Emma Raducanu has reunited with childhood coach Nick Cavaday in time for the Australian Open where she will play her first Grand Slam for a year.

The 2021 US Open champion, sidelined for much of 2023 after ankle and wrist surgeries, has been working with a series of LTA coaches since returning to the practice courts in October.

The 21-year-old has had a sequence of short-lived coaches since turning professional, but it is understood both she and Cavaday have the desire to work together beyond the Australian Open.

She and Briton Cavaday have begun working together in Melbourne before Tuesday’s charity match against Naomi Osaka.

Raducanu practised for two hours, with the help of a hitting partner, under the roof of the Rod Laver Arena on Monday after a second consecutive day of persistent rain in Melbourne.

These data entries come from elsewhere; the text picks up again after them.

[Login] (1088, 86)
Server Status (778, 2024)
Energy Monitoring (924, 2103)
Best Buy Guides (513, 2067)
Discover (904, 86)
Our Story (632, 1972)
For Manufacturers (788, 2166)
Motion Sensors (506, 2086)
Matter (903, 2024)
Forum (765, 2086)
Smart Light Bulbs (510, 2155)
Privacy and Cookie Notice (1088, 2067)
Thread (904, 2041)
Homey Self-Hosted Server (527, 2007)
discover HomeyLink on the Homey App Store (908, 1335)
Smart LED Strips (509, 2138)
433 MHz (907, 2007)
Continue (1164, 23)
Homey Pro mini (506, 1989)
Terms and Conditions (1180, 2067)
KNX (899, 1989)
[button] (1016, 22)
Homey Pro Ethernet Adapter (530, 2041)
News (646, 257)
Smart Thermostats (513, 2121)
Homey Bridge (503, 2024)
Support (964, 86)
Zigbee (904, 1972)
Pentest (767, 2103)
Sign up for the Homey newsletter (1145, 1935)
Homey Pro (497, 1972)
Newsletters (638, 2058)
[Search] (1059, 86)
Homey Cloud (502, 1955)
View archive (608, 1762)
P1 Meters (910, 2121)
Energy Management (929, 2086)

Cavaday, who was head coach of the LTA’s Loughborough Academy until April of last year, also spent time on court with Raducanu in London before Christmas.

But the decision that the 37-year-old would fly out to Melbourne to coach Raducanu at the Australian Open was only made in the last week.

“I’ve known Nick since I was 10 years old and he was helping me out the last week at the NTC [National Tennis Centre]. Before that the LTA helped me a ton,” Raducanu said while competing on the WTA Tour in Auckland last week.

Like Jane O’Donoghue, who assisted Raducanu in Auckland last week, Cavaday worked with the former British number one when she was a junior.

A former Futures Tour player, Cavaday coached British players Aljaz Bedene (who later reverted to Slovenian nationality) and Dom Inglot before spending four and a half years at the Loughborough Academy.

Since leaving in April, he has been coaching British 18-year-old Ranah Stoiber.

Cavaday is a big believer in the development of a player, and in carefully tailored programmes to deliver long-term improvement.

Raducanu, who parted ways with German coach Sebastian Sachs shortly after having three operations on her hands and left ankle in May, only started seriously to consider coaching options in December, once a return to the tour in Australia seemed very likely.

She will not need to qualify for next week’s Australian Open, having gained direct entry after the withdrawal of the American Lauren Davis, and so has taken the chance to play two exhibition matches.

Tuesday evening’s match with Osaka will be the first of a series of charity matches on the Rod Laver Arena this week.

And then on Thursday, Raducanu will play 16-year-old Mirra Andreeva, who reached the fourth round of last year’s Wimbledon, at the Kooyong Classic to the east of Melbourne.

In Auckland last week, Raducanu took last year’s Wimbledon semi-finalist Elina Svitolina to three sets, having beaten Elena-Gabriela Ruse in her first match since April.

“The biggest goal I have going forward is just being healthy, being injury free,” Raducanu said last week when asked about her goals for the season.

“And then tennis-wise I think it’s really important for me to approach it with the identity of how I want to play tennis and not let anything dictate that. And then, results-wise, I want to be more consistent.”